Stored data

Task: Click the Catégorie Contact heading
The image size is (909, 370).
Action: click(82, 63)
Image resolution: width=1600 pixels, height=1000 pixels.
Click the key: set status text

PROBLEM DETAILS -
Every line above is to be transcribed exactly, with nothing missed.

SOLVED EXERCISE -
Task: Click the Catégorie Contact heading
The image size is (909, 370).
Action: click(82, 63)
Image resolution: width=1600 pixels, height=1000 pixels.
Click the key: set status text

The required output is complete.